The Alaska Marine Highway System has never fully paid its own way with ticket revenues; it’s always needed state money to cover the gap between what it costs to operate the fleet and what it can collect from travelers.
It’s just like asphalt and concrete highways, which need funding in the state budget to cover expenses.
The dilemma is that the gap between ferry system revenues and expenses has widened over the years as service has been cut back — fewer tickets sold for fewer sailings means less revenue.
The other dilemma is political. More Alaskans, and their state legislators, drive the roads than ride the ferries, and prefer more money for pavement and less for subsidizing the ferry system.
Thankfully for coastal communities, the federal government sailed in with its checkbook.

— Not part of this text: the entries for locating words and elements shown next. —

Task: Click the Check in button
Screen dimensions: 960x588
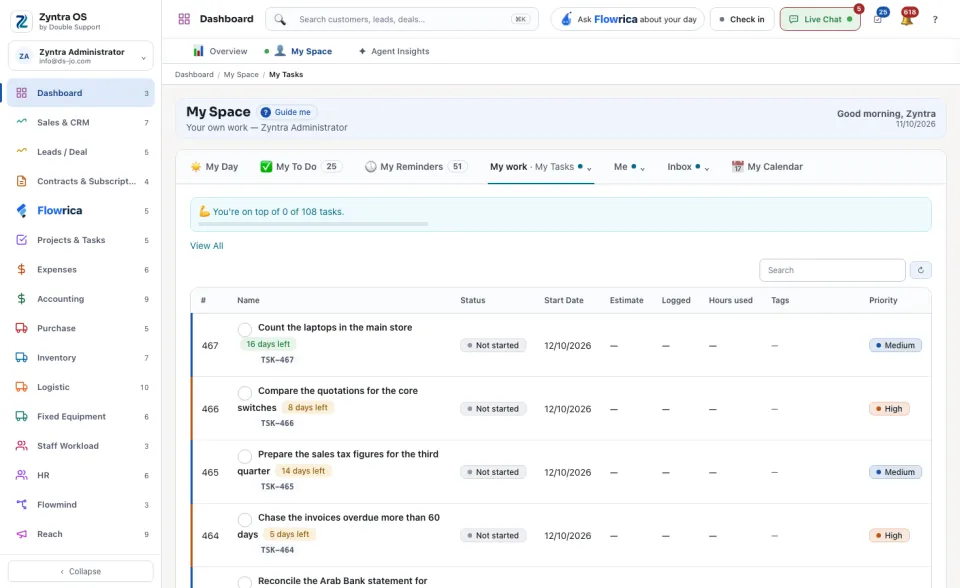Action: 742,20
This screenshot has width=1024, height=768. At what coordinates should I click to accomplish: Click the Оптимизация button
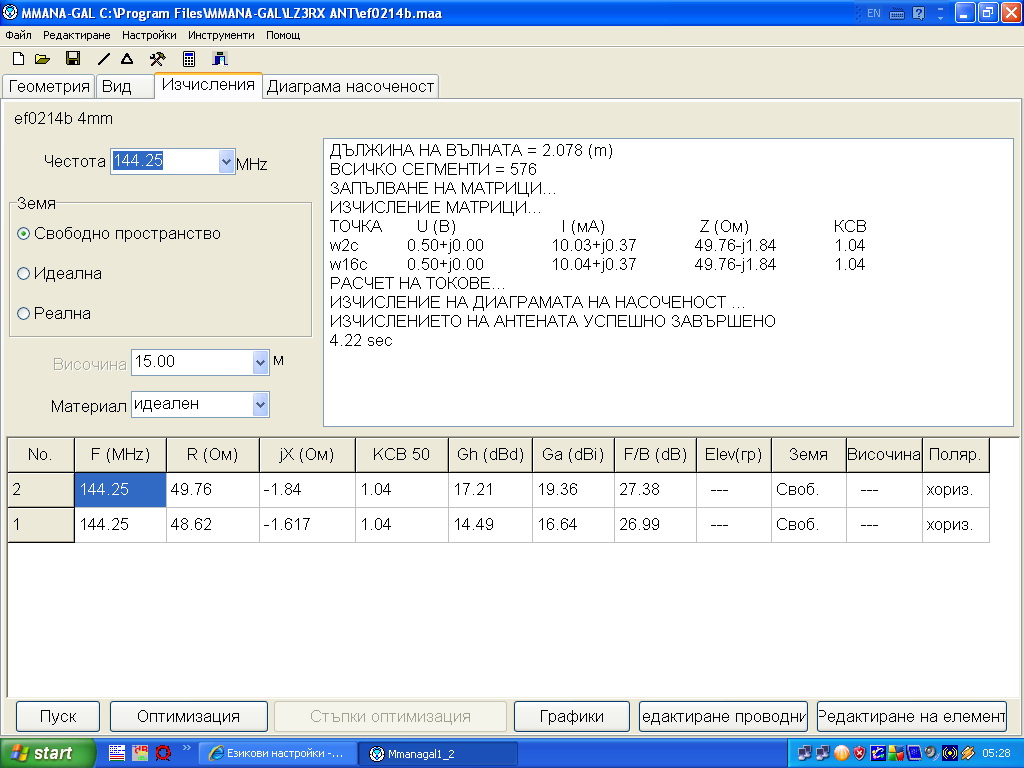[x=188, y=716]
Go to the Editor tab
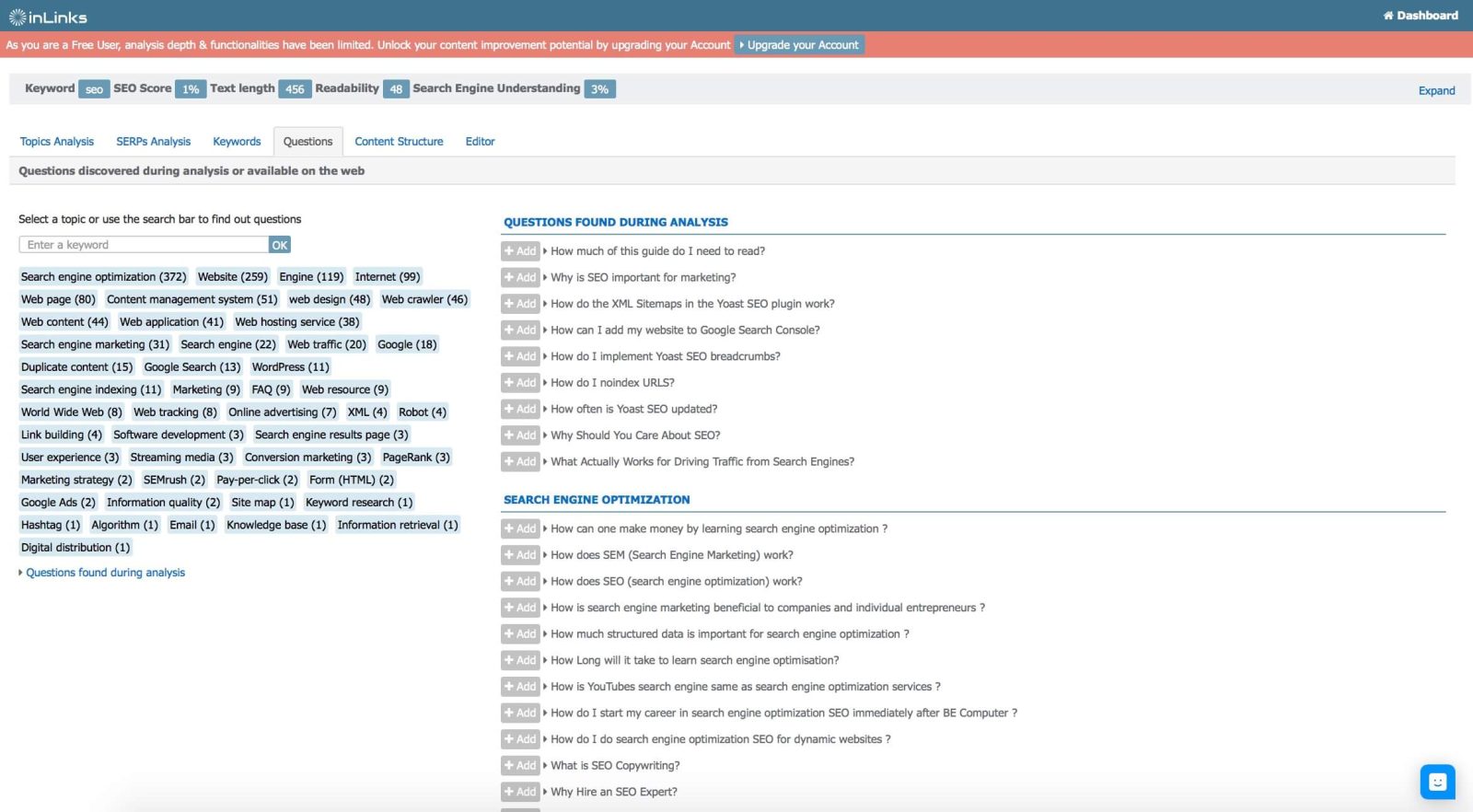 [x=480, y=142]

Or, more accurately, Alaska’s senior U.S. senator and former Southeast Alaska resident Lisa Murkowski successfully steered her colleagues to write into the Infrastructure Investment and Jobs Act of 2021 a massive flood of dollars to help the state ferry system pay its operating expenses, fix up its terminals and build new ships.

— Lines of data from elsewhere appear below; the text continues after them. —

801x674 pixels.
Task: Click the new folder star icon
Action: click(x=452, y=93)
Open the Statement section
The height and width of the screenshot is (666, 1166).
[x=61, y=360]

In the first three years of the five-year program, the federal aid totaled almost $550 million. But now the federal money has run aground on the rocks of bureaucratic delay. Almost $78 million that was anticipated to cover operating expenses this calendar year is still waiting on the Federal Transit Administration to issue its annual notice of the grant program — a notice that should have been issued last year.

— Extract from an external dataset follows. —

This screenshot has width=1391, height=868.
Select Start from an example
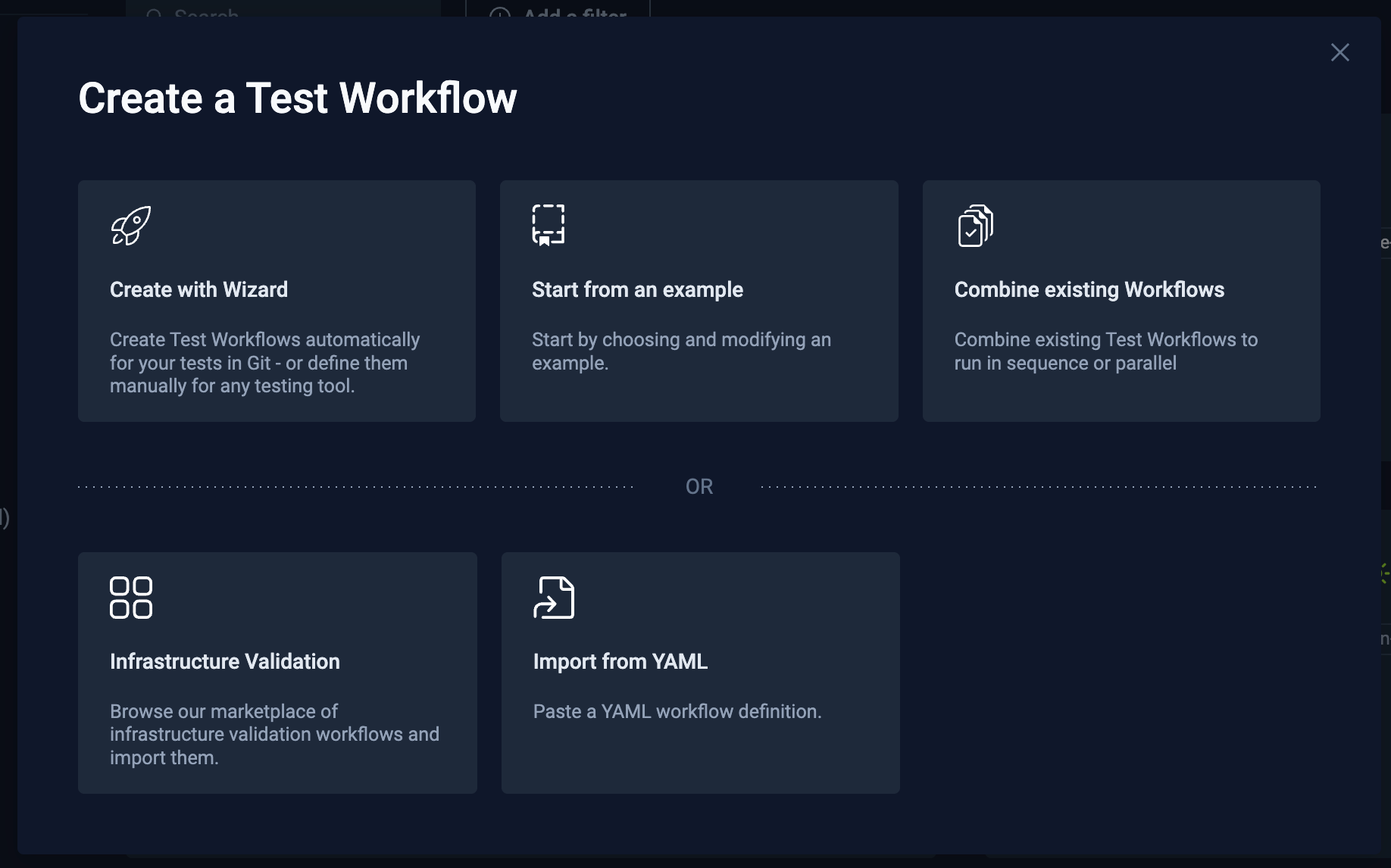(x=699, y=301)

Alaska Department of Transportation officials reported to legislators last week that the delayed federal dollars are needed to cover almost half of the ferry system’s 2026 operating budget.
Without the federal agency getting off the dock and climbing aboard, the Alaska Marine Highway System could be out of money this summer.
Juneau Sen. Jesse Kiehl summed it up at a Senate Finance Committee hearing on Feb. 2: “Right now, we have a federal chaos problem.”
Though the Trump administration seems preoccupied with all sorts of things other than keeping government running smoothly, part of the sinking feeling is of Alaska’s own making. The governor’s office has been all too eager to use the federal dollars to replace state dollars in the budget the past few years, setting up the marine highway to crash when the federal checks stop coming.
Which leads to two questions: What happens if the state money does not arrive in time this summer? And what happens when the federal aid ends in two years? The answers will be costly to the state and ferry travelers.
Larry Persily is a longtime Alaska journalist, with breaks for federal, state and municipal public policy work in Alaska and Washington, D.C. He lives in Anchorage and is publisher of the Wrangell Sentinel weekly newspaper.